**What the task asks:** Repeat back every line of the data, exactly.

**Study material:**
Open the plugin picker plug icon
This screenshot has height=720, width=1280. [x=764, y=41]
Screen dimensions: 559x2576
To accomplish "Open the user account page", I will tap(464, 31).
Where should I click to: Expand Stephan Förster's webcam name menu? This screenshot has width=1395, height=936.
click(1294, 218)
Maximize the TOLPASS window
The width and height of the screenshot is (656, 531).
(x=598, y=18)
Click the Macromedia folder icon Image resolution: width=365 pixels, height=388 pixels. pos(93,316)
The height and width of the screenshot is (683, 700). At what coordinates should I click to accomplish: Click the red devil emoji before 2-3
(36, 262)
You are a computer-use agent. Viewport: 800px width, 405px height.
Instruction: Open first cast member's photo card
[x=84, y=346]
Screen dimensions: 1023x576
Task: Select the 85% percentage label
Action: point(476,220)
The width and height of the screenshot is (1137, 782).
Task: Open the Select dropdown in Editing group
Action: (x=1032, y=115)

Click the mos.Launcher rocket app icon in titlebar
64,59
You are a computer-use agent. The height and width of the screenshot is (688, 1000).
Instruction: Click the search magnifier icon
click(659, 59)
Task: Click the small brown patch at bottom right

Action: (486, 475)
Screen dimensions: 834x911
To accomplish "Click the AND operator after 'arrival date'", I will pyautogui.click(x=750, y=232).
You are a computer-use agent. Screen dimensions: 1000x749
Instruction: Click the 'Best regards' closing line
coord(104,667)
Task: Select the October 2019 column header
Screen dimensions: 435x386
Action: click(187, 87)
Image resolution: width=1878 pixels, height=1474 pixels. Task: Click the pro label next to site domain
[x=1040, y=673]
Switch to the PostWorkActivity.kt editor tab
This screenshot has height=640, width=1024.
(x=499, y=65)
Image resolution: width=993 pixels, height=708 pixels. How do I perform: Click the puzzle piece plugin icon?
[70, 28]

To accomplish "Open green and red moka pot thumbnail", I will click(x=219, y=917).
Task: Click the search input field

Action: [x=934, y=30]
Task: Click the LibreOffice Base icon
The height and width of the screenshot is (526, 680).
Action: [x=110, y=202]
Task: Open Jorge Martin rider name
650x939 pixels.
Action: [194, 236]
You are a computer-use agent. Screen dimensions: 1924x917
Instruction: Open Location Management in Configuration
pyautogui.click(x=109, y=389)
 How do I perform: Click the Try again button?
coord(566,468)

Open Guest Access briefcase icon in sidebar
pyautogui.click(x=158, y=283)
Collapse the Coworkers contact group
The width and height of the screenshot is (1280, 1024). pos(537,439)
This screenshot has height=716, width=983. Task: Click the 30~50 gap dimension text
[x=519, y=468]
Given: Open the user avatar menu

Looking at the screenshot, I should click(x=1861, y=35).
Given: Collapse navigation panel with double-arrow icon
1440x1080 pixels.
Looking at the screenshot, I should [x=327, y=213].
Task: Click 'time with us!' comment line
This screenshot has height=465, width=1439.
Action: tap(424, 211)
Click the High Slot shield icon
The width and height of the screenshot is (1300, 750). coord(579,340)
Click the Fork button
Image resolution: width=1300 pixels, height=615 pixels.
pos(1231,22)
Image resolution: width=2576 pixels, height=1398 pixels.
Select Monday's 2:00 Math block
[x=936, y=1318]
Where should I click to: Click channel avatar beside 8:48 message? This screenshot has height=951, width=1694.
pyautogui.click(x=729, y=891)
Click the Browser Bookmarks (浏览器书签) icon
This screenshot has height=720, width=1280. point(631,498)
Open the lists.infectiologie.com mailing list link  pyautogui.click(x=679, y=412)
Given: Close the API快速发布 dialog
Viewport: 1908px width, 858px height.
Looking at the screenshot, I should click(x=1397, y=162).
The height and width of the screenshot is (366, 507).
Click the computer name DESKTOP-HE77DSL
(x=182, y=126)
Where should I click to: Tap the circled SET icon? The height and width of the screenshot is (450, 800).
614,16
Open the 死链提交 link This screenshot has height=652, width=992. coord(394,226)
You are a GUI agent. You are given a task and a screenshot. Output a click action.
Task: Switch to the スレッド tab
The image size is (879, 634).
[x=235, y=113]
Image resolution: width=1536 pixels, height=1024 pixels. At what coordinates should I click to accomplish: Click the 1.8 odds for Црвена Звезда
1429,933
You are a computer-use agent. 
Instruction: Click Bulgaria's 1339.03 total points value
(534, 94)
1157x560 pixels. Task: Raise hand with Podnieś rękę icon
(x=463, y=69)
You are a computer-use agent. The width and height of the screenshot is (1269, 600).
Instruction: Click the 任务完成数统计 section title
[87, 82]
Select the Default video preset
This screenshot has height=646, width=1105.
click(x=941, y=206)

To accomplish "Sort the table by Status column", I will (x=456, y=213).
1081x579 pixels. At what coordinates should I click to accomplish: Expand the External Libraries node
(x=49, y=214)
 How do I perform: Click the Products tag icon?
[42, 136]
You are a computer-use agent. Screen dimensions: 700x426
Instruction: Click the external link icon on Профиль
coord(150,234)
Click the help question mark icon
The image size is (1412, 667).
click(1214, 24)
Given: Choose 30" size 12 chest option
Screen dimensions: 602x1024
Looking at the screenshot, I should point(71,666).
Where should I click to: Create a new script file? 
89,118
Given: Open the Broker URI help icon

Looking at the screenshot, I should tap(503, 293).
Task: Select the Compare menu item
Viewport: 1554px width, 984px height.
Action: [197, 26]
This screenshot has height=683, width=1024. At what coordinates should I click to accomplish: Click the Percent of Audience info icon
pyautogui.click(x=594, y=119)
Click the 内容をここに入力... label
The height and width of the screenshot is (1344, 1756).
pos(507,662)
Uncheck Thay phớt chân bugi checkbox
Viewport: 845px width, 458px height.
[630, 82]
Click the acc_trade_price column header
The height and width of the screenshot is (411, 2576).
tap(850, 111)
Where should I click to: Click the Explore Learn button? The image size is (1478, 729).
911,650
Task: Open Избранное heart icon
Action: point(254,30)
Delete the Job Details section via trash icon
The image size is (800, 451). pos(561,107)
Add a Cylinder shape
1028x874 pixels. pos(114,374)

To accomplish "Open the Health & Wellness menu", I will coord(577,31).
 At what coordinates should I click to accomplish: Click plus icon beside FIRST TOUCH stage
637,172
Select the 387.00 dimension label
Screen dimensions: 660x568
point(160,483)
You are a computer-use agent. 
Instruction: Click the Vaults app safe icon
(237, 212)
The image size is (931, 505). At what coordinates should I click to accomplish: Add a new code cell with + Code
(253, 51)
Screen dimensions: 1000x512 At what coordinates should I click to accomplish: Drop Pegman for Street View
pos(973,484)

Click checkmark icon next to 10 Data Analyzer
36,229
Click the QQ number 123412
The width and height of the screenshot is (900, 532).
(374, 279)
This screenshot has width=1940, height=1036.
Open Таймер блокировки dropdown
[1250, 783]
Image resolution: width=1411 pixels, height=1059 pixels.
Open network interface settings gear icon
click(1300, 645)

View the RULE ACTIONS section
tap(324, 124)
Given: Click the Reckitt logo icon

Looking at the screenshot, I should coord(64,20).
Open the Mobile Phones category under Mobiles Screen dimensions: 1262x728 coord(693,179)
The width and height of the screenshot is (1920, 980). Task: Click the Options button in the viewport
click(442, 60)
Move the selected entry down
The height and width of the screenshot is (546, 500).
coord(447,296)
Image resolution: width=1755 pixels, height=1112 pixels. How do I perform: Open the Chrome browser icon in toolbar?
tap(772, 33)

**Task output:**
Open the plugin picker plug icon
This screenshot has height=720, width=1280. [x=764, y=41]
Screen dimensions: 559x2576
To accomplish "Open the user account page", I will tap(464, 31).
Where should I click to: Expand Stephan Förster's webcam name menu? This screenshot has width=1395, height=936.
click(1294, 218)
Maximize the TOLPASS window
The width and height of the screenshot is (656, 531).
(x=598, y=18)
Click the Macromedia folder icon Image resolution: width=365 pixels, height=388 pixels. pos(93,316)
The height and width of the screenshot is (683, 700). At what coordinates should I click to accomplish: Click the red devil emoji before 2-3
(36, 262)
You are a computer-use agent. Viewport: 800px width, 405px height.
Instruction: Open first cast member's photo card
[x=84, y=346]
Screen dimensions: 1023x576
Task: Select the 85% percentage label
Action: point(476,220)
The width and height of the screenshot is (1137, 782).
Task: Open the Select dropdown in Editing group
Action: (x=1032, y=115)

Click the mos.Launcher rocket app icon in titlebar
64,59
You are a computer-use agent. The height and width of the screenshot is (688, 1000).
Instruction: Click the search magnifier icon
click(659, 59)
Task: Click the small brown patch at bottom right

Action: (486, 475)
Screen dimensions: 834x911
To accomplish "Click the AND operator after 'arrival date'", I will pyautogui.click(x=750, y=232).
You are a computer-use agent. Screen dimensions: 1000x749
Instruction: Click the 'Best regards' closing line
coord(104,667)
Task: Select the October 2019 column header
Screen dimensions: 435x386
Action: click(187, 87)
Image resolution: width=1878 pixels, height=1474 pixels. Task: Click the pro label next to site domain
[x=1040, y=673]
Switch to the PostWorkActivity.kt editor tab
This screenshot has height=640, width=1024.
(x=499, y=65)
Image resolution: width=993 pixels, height=708 pixels. How do I perform: Click the puzzle piece plugin icon?
[70, 28]

To accomplish "Open green and red moka pot thumbnail", I will click(x=219, y=917).
Task: Click the search input field

Action: [x=934, y=30]
Task: Click the LibreOffice Base icon
The height and width of the screenshot is (526, 680).
Action: [x=110, y=202]
Task: Open Jorge Martin rider name
650x939 pixels.
Action: [194, 236]
You are a computer-use agent. Screen dimensions: 1924x917
Instruction: Open Location Management in Configuration
pyautogui.click(x=109, y=389)
 How do I perform: Click the Try again button?
coord(566,468)

Open Guest Access briefcase icon in sidebar
pyautogui.click(x=158, y=283)
Collapse the Coworkers contact group
The width and height of the screenshot is (1280, 1024). pos(537,439)
This screenshot has height=716, width=983. Task: Click the 30~50 gap dimension text
[x=519, y=468]
Given: Open the user avatar menu

Looking at the screenshot, I should click(x=1861, y=35).
Given: Collapse navigation panel with double-arrow icon
1440x1080 pixels.
Looking at the screenshot, I should [x=327, y=213].
Task: Click 'time with us!' comment line
This screenshot has height=465, width=1439.
Action: tap(424, 211)
Click the High Slot shield icon
The width and height of the screenshot is (1300, 750). coord(579,340)
Click the Fork button
Image resolution: width=1300 pixels, height=615 pixels.
pos(1231,22)
Image resolution: width=2576 pixels, height=1398 pixels.
Select Monday's 2:00 Math block
[x=936, y=1318]
Where should I click to: Click channel avatar beside 8:48 message? This screenshot has height=951, width=1694.
pyautogui.click(x=729, y=891)
Click the Browser Bookmarks (浏览器书签) icon
This screenshot has height=720, width=1280. point(631,498)
Open the lists.infectiologie.com mailing list link  pyautogui.click(x=679, y=412)
Given: Close the API快速发布 dialog
Viewport: 1908px width, 858px height.
Looking at the screenshot, I should click(x=1397, y=162).
The height and width of the screenshot is (366, 507).
Click the computer name DESKTOP-HE77DSL
(x=182, y=126)
Where should I click to: Tap the circled SET icon? The height and width of the screenshot is (450, 800).
614,16
Open the 死链提交 link This screenshot has height=652, width=992. coord(394,226)
You are a GUI agent. You are given a task and a screenshot. Output a click action.
Task: Switch to the スレッド tab
The image size is (879, 634).
[x=235, y=113]
Image resolution: width=1536 pixels, height=1024 pixels. At what coordinates should I click to accomplish: Click the 1.8 odds for Црвена Звезда
1429,933
You are a computer-use agent. 
Instruction: Click Bulgaria's 1339.03 total points value
(534, 94)
1157x560 pixels. Task: Raise hand with Podnieś rękę icon
(x=463, y=69)
You are a computer-use agent. The width and height of the screenshot is (1269, 600).
Instruction: Click the 任务完成数统计 section title
[87, 82]
Select the Default video preset
This screenshot has height=646, width=1105.
click(x=941, y=206)

To accomplish "Sort the table by Status column", I will (x=456, y=213).
1081x579 pixels. At what coordinates should I click to accomplish: Expand the External Libraries node
(x=49, y=214)
 How do I perform: Click the Products tag icon?
[42, 136]
You are a computer-use agent. Screen dimensions: 700x426
Instruction: Click the external link icon on Профиль
coord(150,234)
Click the help question mark icon
The image size is (1412, 667).
click(1214, 24)
Given: Choose 30" size 12 chest option
Screen dimensions: 602x1024
Looking at the screenshot, I should point(71,666).
Where should I click to: Create a new script file? 
89,118
Given: Open the Broker URI help icon

Looking at the screenshot, I should tap(503, 293).
Task: Select the Compare menu item
Viewport: 1554px width, 984px height.
Action: [197, 26]
This screenshot has height=683, width=1024. At what coordinates should I click to accomplish: Click the Percent of Audience info icon
pyautogui.click(x=594, y=119)
Click the 内容をここに入力... label
The height and width of the screenshot is (1344, 1756).
pos(507,662)
Uncheck Thay phớt chân bugi checkbox
Viewport: 845px width, 458px height.
[630, 82]
Click the acc_trade_price column header
The height and width of the screenshot is (411, 2576).
tap(850, 111)
Where should I click to: Click the Explore Learn button? The image size is (1478, 729).
911,650
Task: Open Избранное heart icon
Action: point(254,30)
Delete the Job Details section via trash icon
The image size is (800, 451). pos(561,107)
Add a Cylinder shape
1028x874 pixels. pos(114,374)

To accomplish "Open the Health & Wellness menu", I will coord(577,31).
 At what coordinates should I click to accomplish: Click plus icon beside FIRST TOUCH stage
637,172
Select the 387.00 dimension label
Screen dimensions: 660x568
point(160,483)
You are a computer-use agent. 
Instruction: Click the Vaults app safe icon
(237, 212)
The image size is (931, 505). At what coordinates should I click to accomplish: Add a new code cell with + Code
(253, 51)
Screen dimensions: 1000x512 At what coordinates should I click to accomplish: Drop Pegman for Street View
pos(973,484)

Click checkmark icon next to 10 Data Analyzer
36,229
Click the QQ number 123412
The width and height of the screenshot is (900, 532).
(374, 279)
This screenshot has width=1940, height=1036.
Open Таймер блокировки dropdown
[1250, 783]
Image resolution: width=1411 pixels, height=1059 pixels.
Open network interface settings gear icon
click(1300, 645)

View the RULE ACTIONS section
tap(324, 124)
Given: Click the Reckitt logo icon

Looking at the screenshot, I should coord(64,20).
Open the Mobile Phones category under Mobiles Screen dimensions: 1262x728 coord(693,179)
The width and height of the screenshot is (1920, 980). Task: Click the Options button in the viewport
click(442, 60)
Move the selected entry down
The height and width of the screenshot is (546, 500).
coord(447,296)
Image resolution: width=1755 pixels, height=1112 pixels. How do I perform: Open the Chrome browser icon in toolbar?
tap(772, 33)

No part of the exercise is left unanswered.